Wednesday, March 27, 2019

2018: A Year in Reading - Now with fancy graphs!

2018 was a year of serious change for me - I moved halfway across the country to start graduate school (yay!) in a new city. While I was still living in the DC area, I spent as much time as physically possible with friends and family, so there wasn't much time for reading. Between that and the craziness of starting school again, I'm not surprised that 2018 was the first year in a while where I didn't meet my Goodreads Reading Challenge goal (69/80), and didn't read more than the previous year (82 books - my record).

Thanks to my audiobook addiction, I did get a ton of reading done! 44 of the 69 books I read this year were audiobooks - that's almost 64%, although last year 71% of my reading was audio. When I plotted format by genre, I could easily see that all of my comic book reading is done in hard copy (either hardcover or paperback), and all of my many fantasy books were audio.




Format:
eBook12
Audiobook44
Paperback9
Hardcover4
eARC2

I also read very few books that I actually own, relying almost entirely on libraries. In 2019, I'm going to try to spend more time reading through the books that I have physically on my shelves!

Source:
Library51
Library (school)0
Online0
Own15
ARC/Galley1
Borrowed0
(Note that numbers in the charts might add up to more or less than 69, as some might not reflect the full range of categories I entered, and author counts include not just the first author, but also second and third credited authors, if any. Graphs only count first authors.)
This was the year of excellent short story collections. When I think back on the books that blew me away in 2018, they were all contemporary single-author collections by women. Here's a selection of my favorites:

After the Apocalypse, Maureen F. McHugh
Magic for Beginners, Kelly Link (a re-read)
Ambiguity Machines and Other Stories, Vandana Singh
Starlings, Jo Walton
Wicked Wonders, Ellen Klages
Alien Virus Love Disaster, Abbey Mei Otis
Her Body and Other Stories, Carmen Maria Machado
Homesick for Another Planet, Ottessa Mosfegh

I also read some excellent nonfiction that I highly recommend:

The Glass Castle, Jeannette Walls - a touching memoir of a woman with a troubled but loving family
Proust and the Squid, Maryanne Wolf - a wonderfully readable journey through the science of reading
Lab Girl, Hope Jahren - possibly my favorite book this year, a poetic memoir by a scientist, about science and the people that do it (grab the audiobook if you can - it's narrated by the author, and it's a treat!)

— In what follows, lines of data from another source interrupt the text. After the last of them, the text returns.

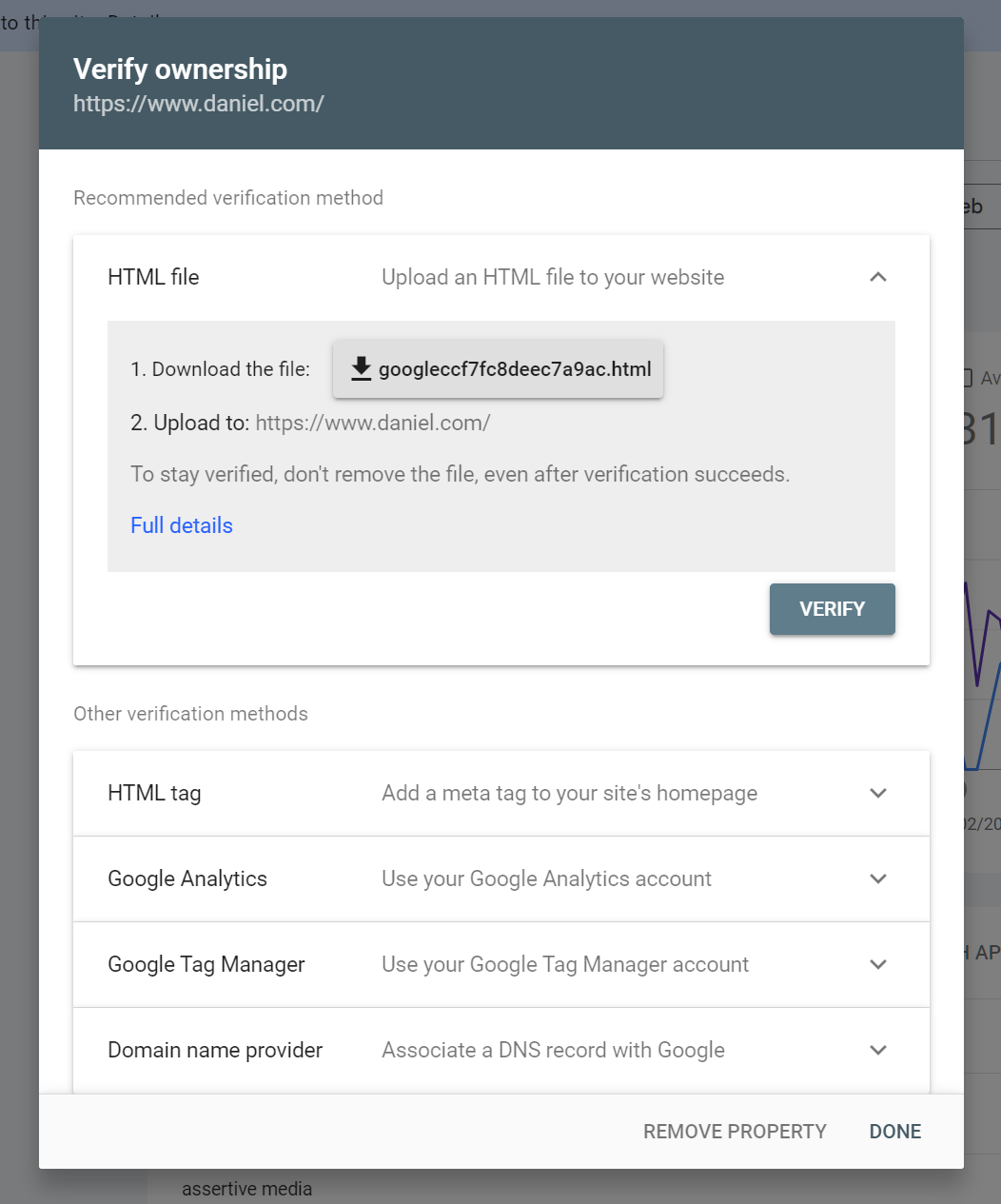Screen dimensions: 1001x1204
Task: Toggle the partially hidden checkbox behind the dialog
Action: coord(969,378)
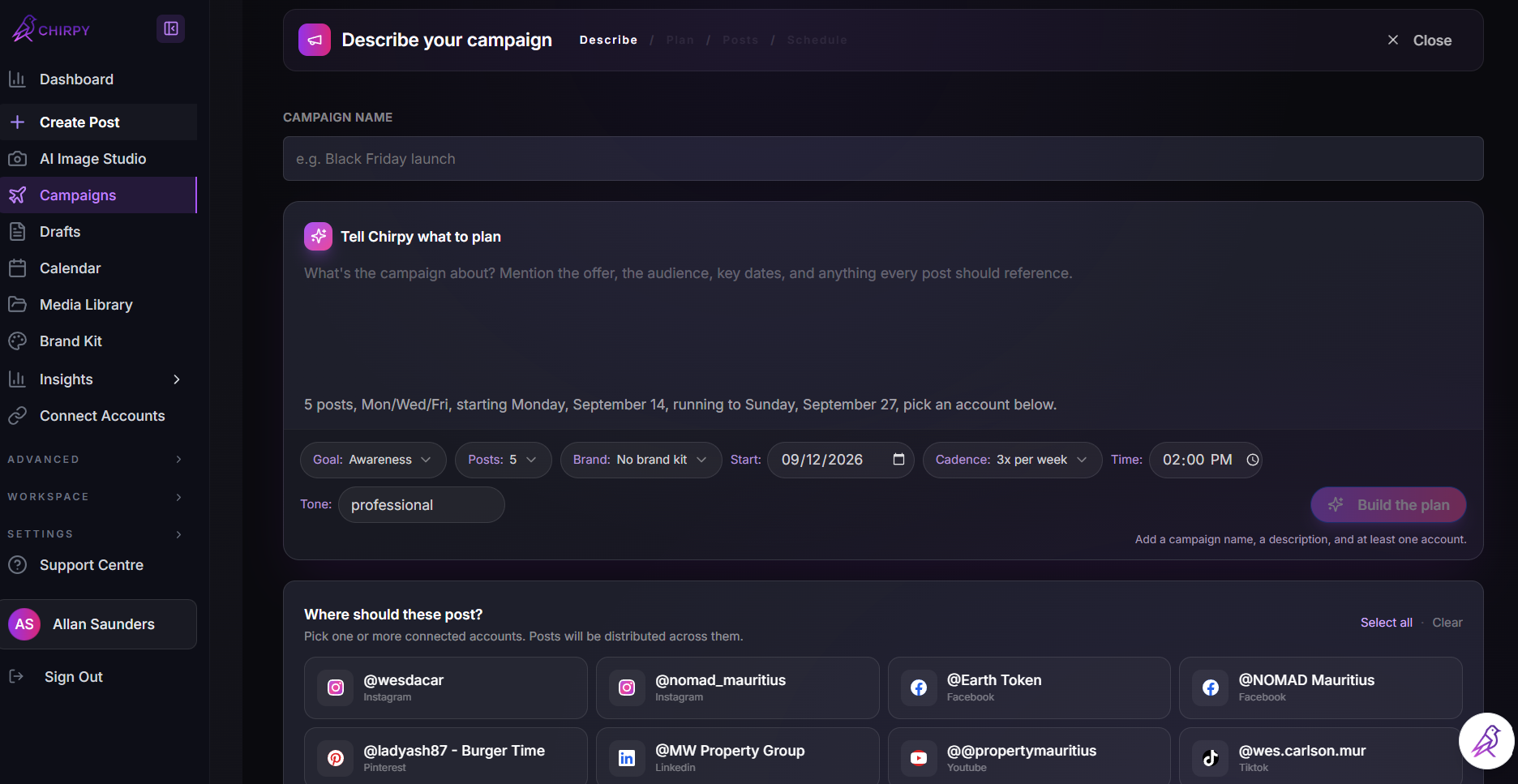Click the sparkle icon beside Tell Chirpy
1518x784 pixels.
tap(318, 237)
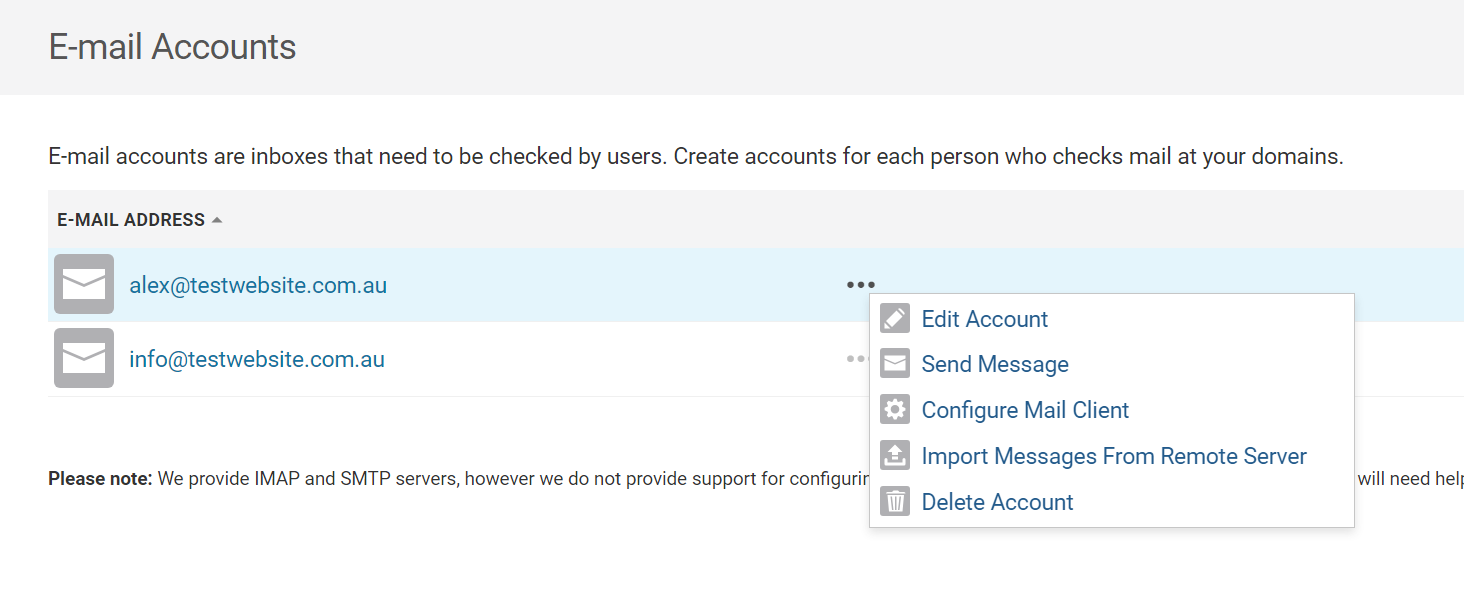The width and height of the screenshot is (1464, 614).
Task: Click the envelope icon beside Send Message
Action: (x=894, y=364)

It was also a big year for re-reading. I'm usually vehemently against re-reading (for myself - everyone makes their own fun!), mostly because there are so many new-to-me stories in the world that I'll never get to read all of them in my lifetime, doubly so if I'm re-reading old ones. But this year, I re-read pretty much every Tamora Pierce novel (childhood favorites) and two of my current favorite books: Too Like the Lightning by Ada Palmer and Magic for Beginners by Kelly Link. I needed some familiar comforts, and it had been long enough that I'd forgotten the details anyhow.

Thanks to my fancy graduate education (and this blog post by my colleague, Adam Goodkind), I've stepped up my graphics this year, switching over to R from my usual SPSS/Excel/Google Sheets hack job. Below is a plot of my reading throughout the year. (I'm aware this plot is a ridiculous behemoth and maybe not best practices for easily conveying information, but I had so much fun and learned a ton while putting it together!) 

Each bar is a different book, where the gray bars span from the date I started the book to the day I finished. The colored dots on the bars indicate the genre, and the shape indicates the format I read it in. Titles/Authors are purple if the first credited author was male, and purple otherwise, and bold if the author is a person of color.

You can seee that the slope is pretty steady (although occasionally stepwise) up until August, and then I basically don't start reading any more books until November. That's what happens when you move and start graduate school, I guess.

For a slightly less busy breakdown by month and genre:

It looks like I only finished one book September. I was also reading Dhalgren and Dune around that point, so that might have contributed to a phenomenally slow reading month.

It also becomes pretty obvious that I didn't read many books by men this year, and when I did, they tended not to be white men - which becomes even clearer here:



I was also interested in how quickly I was reading and how the books I read varied in length. That 800-page monster is Dhalgren by Samuel Delany, one of the best books I read this year.